An ‘Insight Dashboard’ displaying patient experience data is being developed for use by the NHS Commissioning Board from April.

A paper being presented by national director of patients and information Tim Kelsey to an NHS CB meeting today says the dashboard will be available to the board on a monthly basis as an iPad application.

The dashboard will have two views – one based on data provided to the NHS about the experience of patients and another showing information on “conversations being had about the NHS."

It will provide a national overview with the ability to view individual organisations and incorporate as much near real-time data as possible, the report says.

The first view will include; information from NHS Choices on number of comments, responses and key issues; data from NHS 111 when available; friends and family test data; complaints data; staff survey friends and family test question; and patient survey data.

The second view will include data from NHS Choices, NHS 111, YouGov, Ipsos Mori and others.

It will cover; the volume of ‘conversations’; sentiment; trending topics; key words; and overall volume of comments by media type such as Twitter or mainstream news.

Different dashboards will be developed for care settings such as acute, mental health or primary care.

The paper says a huge number of online conversations about the NHS are taking place on the web and on social media, but not being measured by the NHS CB.

Each month approximately 500,000 unique online comments are made about the NHS, but the board is engaging in very few of these conversations

“The NHS engaging in these conversations will be hugely beneficial for patient experience and more broadly the reputation of the NHS,” it says.

The paper explains that it is possible to setup reports on any topic, from the NHS in general to individual events such as the Francis Report on the scandal at Mid Staffordshire NHS Foundation Trust, and these will be made available to the NHS CB via the dashboard.

The app will be incorporated into the ‘Integrated Intelligence Tool’, also being developed by the NHS CB.

This tool will be a portal for a set of indicators against which the NHS CB will judge how it is performing as a commissioner.

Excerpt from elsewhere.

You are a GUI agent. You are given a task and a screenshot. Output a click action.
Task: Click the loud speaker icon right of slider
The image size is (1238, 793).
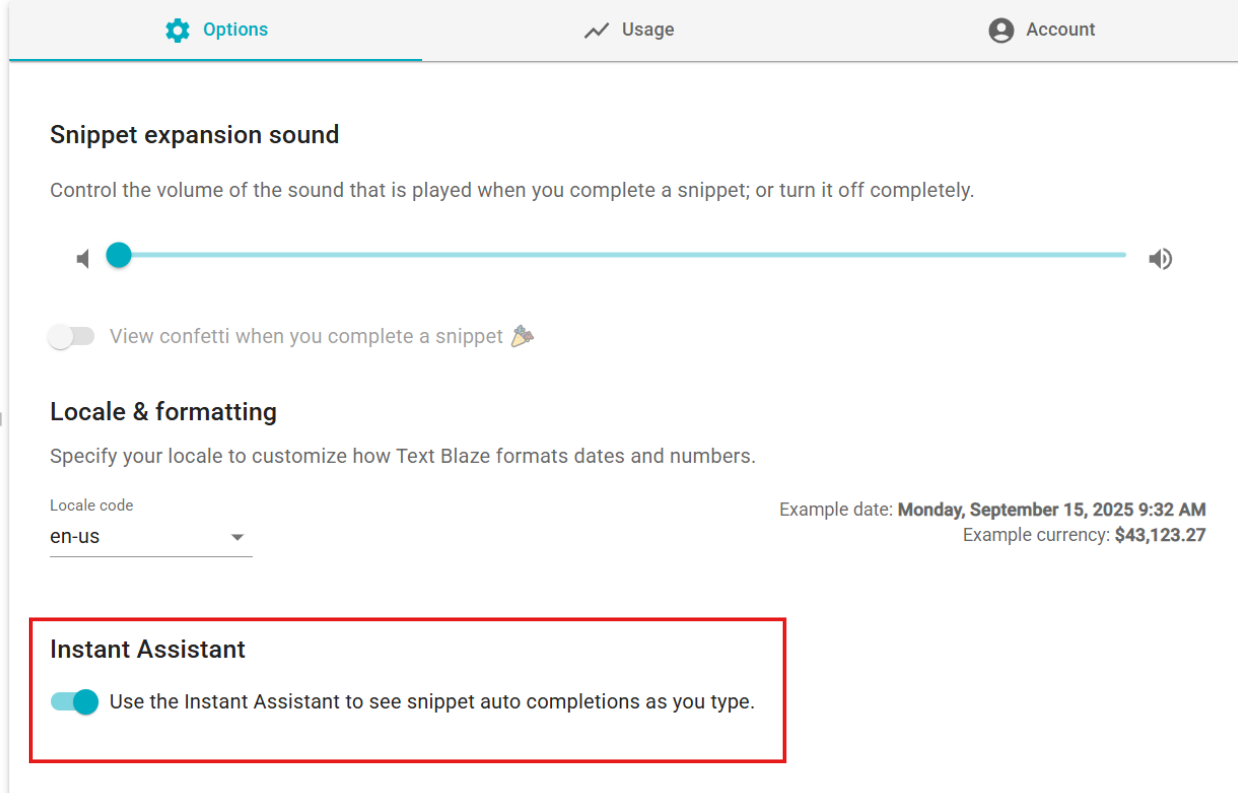point(1160,259)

The paper being presented today also talks about the readiness of clinical commissioning groups to deliver on the requirement to use insight data from patients and the public to shape the commissioning and planning of services.

It says that most clinical commissioning groups have solid arrangements in respect of patient insight in place before they assume their full powers on 1 April.

However, about ten CCGs are likely to be authorised with conditions relating to patient insight.